Também não é de admirar, durante a noite leva com as pancadinhas de amor e as mentiras piedosas do marido(que é um porco), com a garrafa de bagaço, que esconde sempre na caixa da farinha (a única coisa que a consola durante o dia e noite) e claro leva aínda com as irritantes criançinhas que não se calam e partem o pouco da casa que existe. Claro, que tudo piorou quando o Zacarias arranjou um pulguento para ir para casa, e pronto, quitoso para o pessoal todo!
Aquela casa é uma balbúrdia, uma bagunça completa. Mas como tudo na vida tem uma solução, esta família também tinha.
Das duas uma, ou Cremelinda pegava nas malinhas e ía embora...Ou...veneno de rato para o jantar.

9/07/2006

Exame de Alfredos

Uma data de Alfredos tinha um exame.
Quatro desses Alfredos decidem na véspera, que não fazem a mínima ideia da hora que será realizado o exame. Através da internet, por telemovél e pelo telefone fixo decidem que alguém terá de ter a RAZÃO.
Será que o exame é ás 10.30...11.00....umm...14.00 talvez ás 14.30. Graças a Deus Nosso Senhor, ninguém se lembrou de duvidar da data.
Mas continuando, um dos Alfredos acreditou que o exame era ás 14.00, outro Alfredo jogou pelo seguro e chegou ás 10.00 e o outro confiou na sorte e só chegou ás 13.00 á Escola.

DADOS REGISTADOS
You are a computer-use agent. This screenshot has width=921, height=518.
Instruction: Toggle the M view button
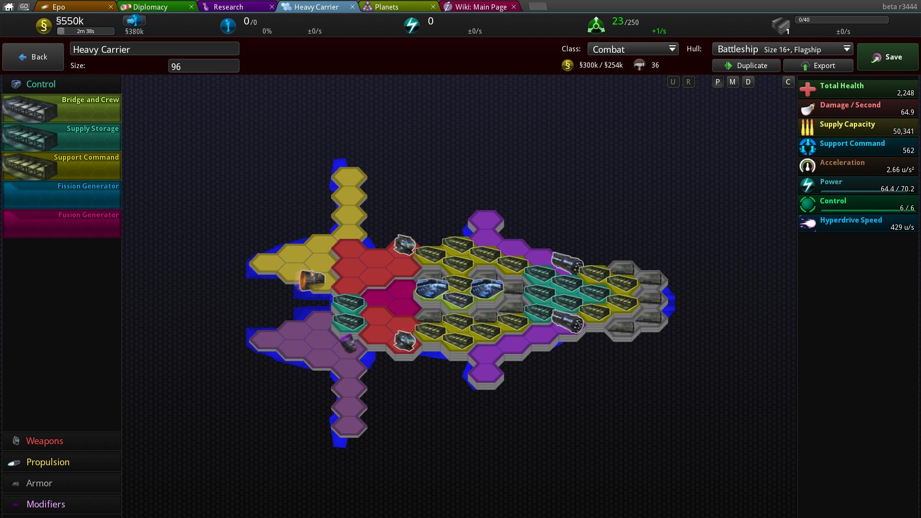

INSTRUÇÕES DO EXERCÍCIO
Transcreva o excerto de origem entre "Também não é" e "família também tinha.", inclusive, trocando "balbúrdia" por "confusão".

RESPOSTA À TAREFA
Também não é de admirar, durante a noite leva com as pancadinhas de amor e as mentiras piedosas do marido(que é um porco), com a garrafa de bagaço, que esconde sempre na caixa da farinha (a única coisa que a consola durante o dia e noite) e claro leva aínda com as irritantes criançinhas que não se calam e partem o pouco da casa que existe. Claro, que tudo piorou quando o Zacarias arranjou um pulguento para ir para casa, e pronto, quitoso para o pessoal todo!
Aquela casa é uma confusão, uma bagunça completa. Mas como tudo na vida tem uma solução, esta família também tinha.